Expression profiles of specific genes classes significantly altered following spinal transection. The expression profiles illustrate the normalized log2 expression values with low expression values being represented by green and high expression in red. The three expression profiles illustrated here were generated using a combination 2-factor ANVOA with a significance of (p = 0.01, based on 1000 permutations) and cluster analysis to reveal the expression patterns. A, Expression profiles for 14 of the 84 genes associated with regeneration (RAG) or cell survival and neuroprotection (CsNp) using the ANOVA analysis demonstrated a significant change in expression following injury. As shown, all were upregulated. B, The expression profile for genes associated with surface receptors, neurotrophic receptors, and neurotrophins and growth factors (GF). ANOVA analysis revealed 8 of the 214 genes examined exhibited a significant change in expression following the injury, 3 of which (Unc5a, Lingo1, Fgf9) are down-regulated.

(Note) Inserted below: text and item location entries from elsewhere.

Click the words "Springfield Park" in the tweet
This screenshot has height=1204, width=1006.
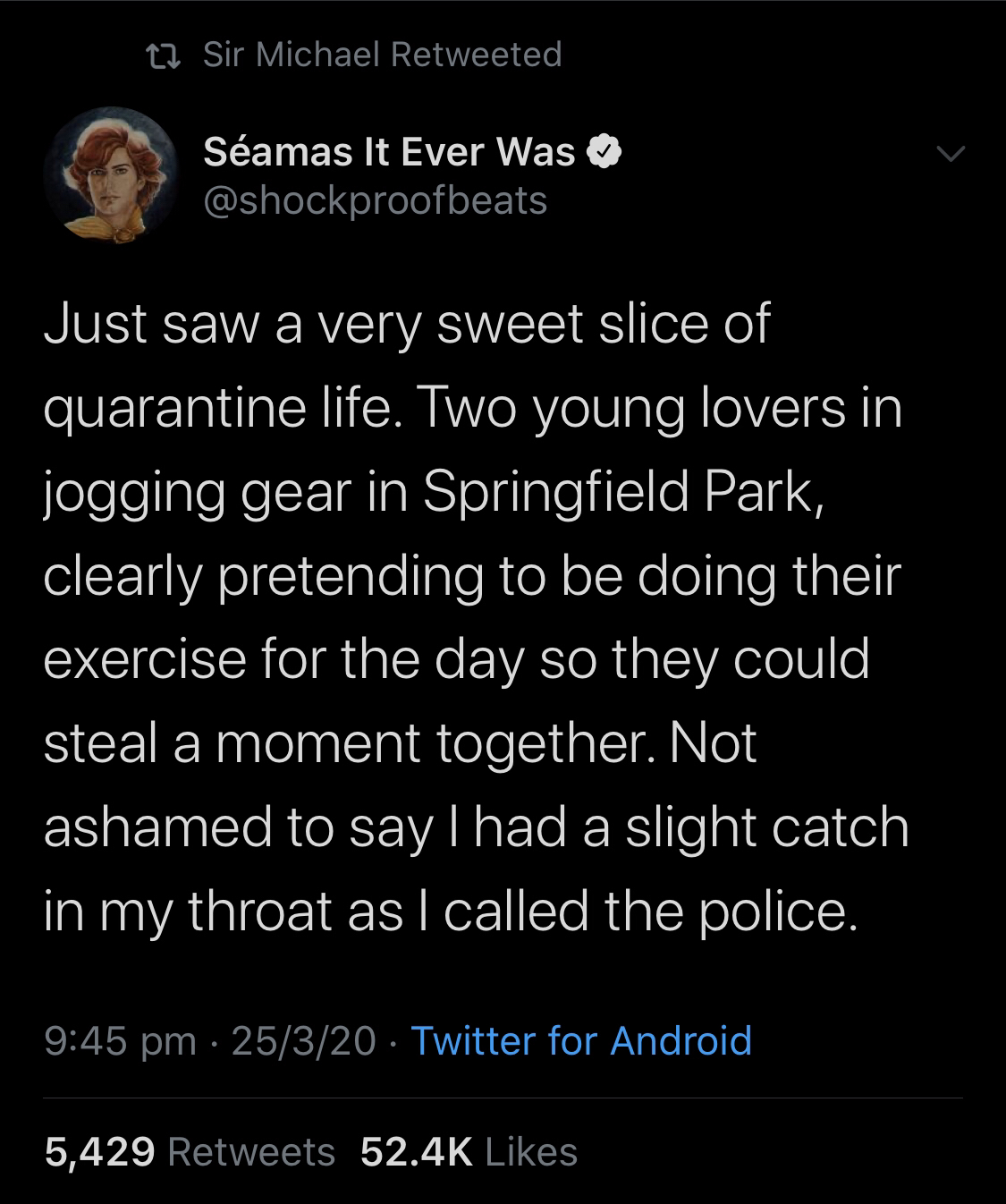coord(617,492)
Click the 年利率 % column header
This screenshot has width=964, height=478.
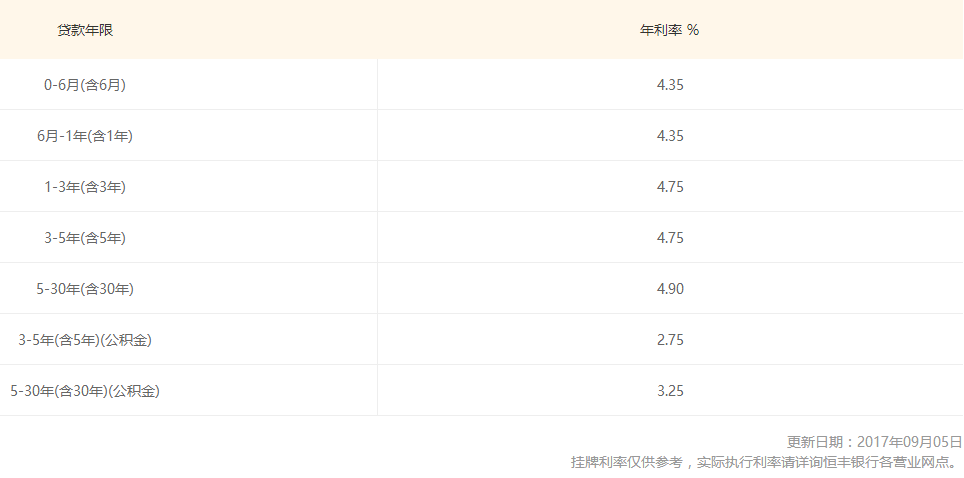coord(669,30)

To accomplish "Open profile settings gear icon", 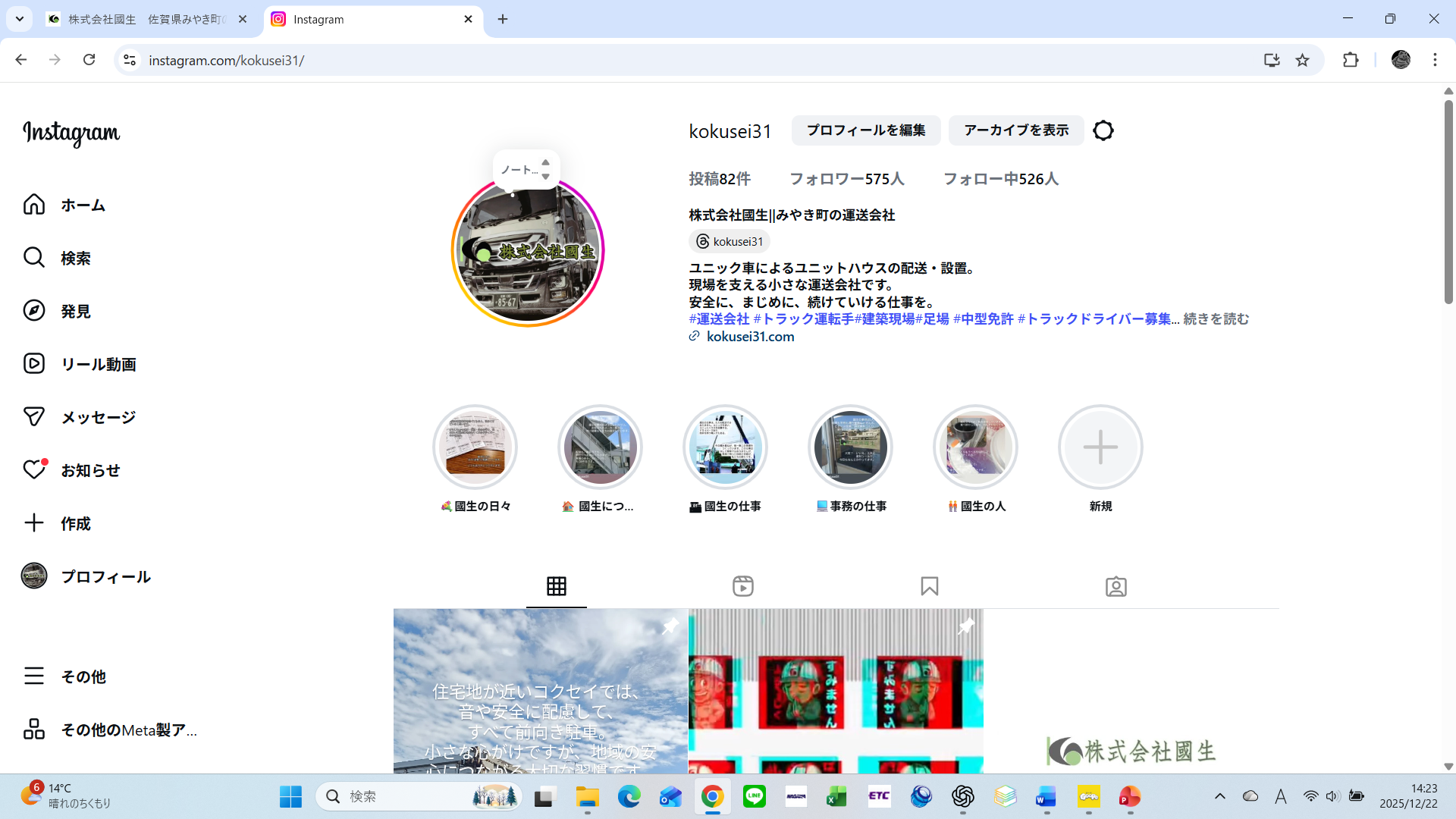I will 1103,130.
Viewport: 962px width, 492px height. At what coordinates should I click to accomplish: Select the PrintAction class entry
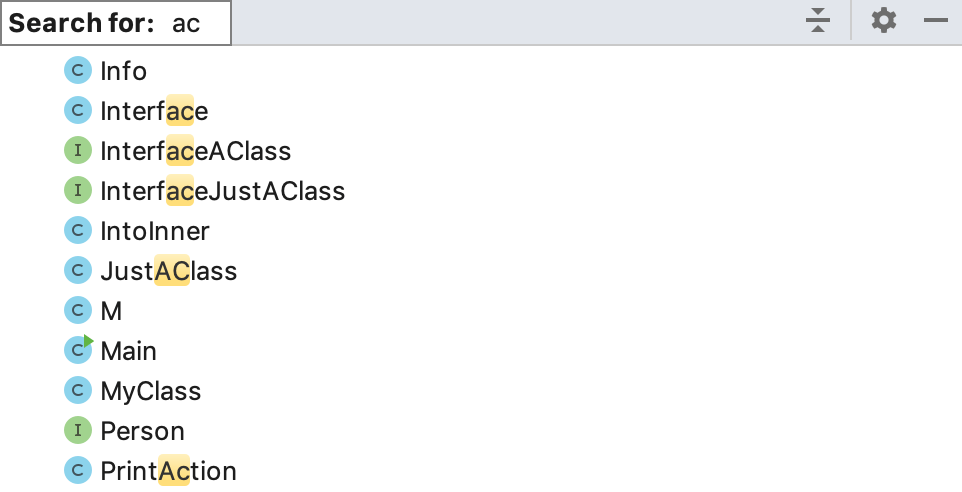[168, 471]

C, Even though both pro- and anti-apoptotic genes were included, all seven genes revealed by this analysis are pro-apoptotic. Only one of the seven genes is down regulated (Siva1), while the other 6 demonstrate a sharp up-regulation following axotomy. A, B, C All three-expression profiles have a common pattern in gene expression that matches the pattern found for the overall significant response (see Figure 2). Asterisk indicates genes from the genome wide hypothesis free analysis also identified in our specific gene programs. Plus sign indicates genes whose expression values were validated by qRT-PCR. Black circle indicates genes validated immunofluorescently.

Figure 5

PCR validation of gene expression data. A, The log2 difference was obtained to give the direction of change in the expression values. B, P values for the significance in change of expression were determined using a two-tailed student t-test, for each time point comparison. A, B, Values appearing both bolded and italicized are genes demonstrating a significant change in expression (P-value). F, A correlation analysis between the log2 differences of expression in gene array and PCR array was run to see if the expression trends observed in the gene array data corroborated the expression trends displayed in the PCR array. The overall correlation of 0.69 reveals a reasonable. C, D, E, The top three correlated genes (Hspb1, Gfra1, Gfra2) are plotted to illustrate the correlated expression trends between the log2 differences of the gene array data and PCR data. G, Summary of the data presented in panels A, B and F. Genes demonstrating a significant and correlated change in expression following injury in both the gene and PCR arrays are indicated in red (Actb, Fgf9, Gfra1, Hspb1). Genes with a significant change in expression in either the gene array or PCR array and demonstrate correlated expression trends are indicated in pink. Time points where no significant change in expression was found, but a correlation of expression between the two arrays is found are indicated in purple, The one time point where a significance in change of expression is found but the expression trends diverge is indicated in black.

Figure 6

Immunofluorescent analysis of the TPS neuronal response to a low thoracic contusion injury 1-week post-injury. A, D, G, J, M, P, S, V, TPS neurons were retrogradely labeled by bilateral injections into the intermediate gray matter of the upper lumbosacral enlargement with DTMR 4 days prior to the injury, and 1-week following injury in cryostat sections (Cy3 Filter). B, E, H, K, N, Q, T, W, These sections also were immunolabeled by 1 of 8 antibodies. Examples show immuno-labeling within thoracic neurons (FITC Filter) related to cell survival, Hspb1; regeneration, Gap43; growth factor receptors, Gfra1, Ret, Ntrk1, Ntrk2, Ntrk3; and apoptosis, Casp3. C, F, I, L, O, R, U, X, TPS neurons colocalizing with the immuno-label for all 8 proteins are shown in these merged images. Y, Cartoons show the region of the intermediate gray matter from which the digital images were taken. All images taken at 40x; Scale bars = 100 μm.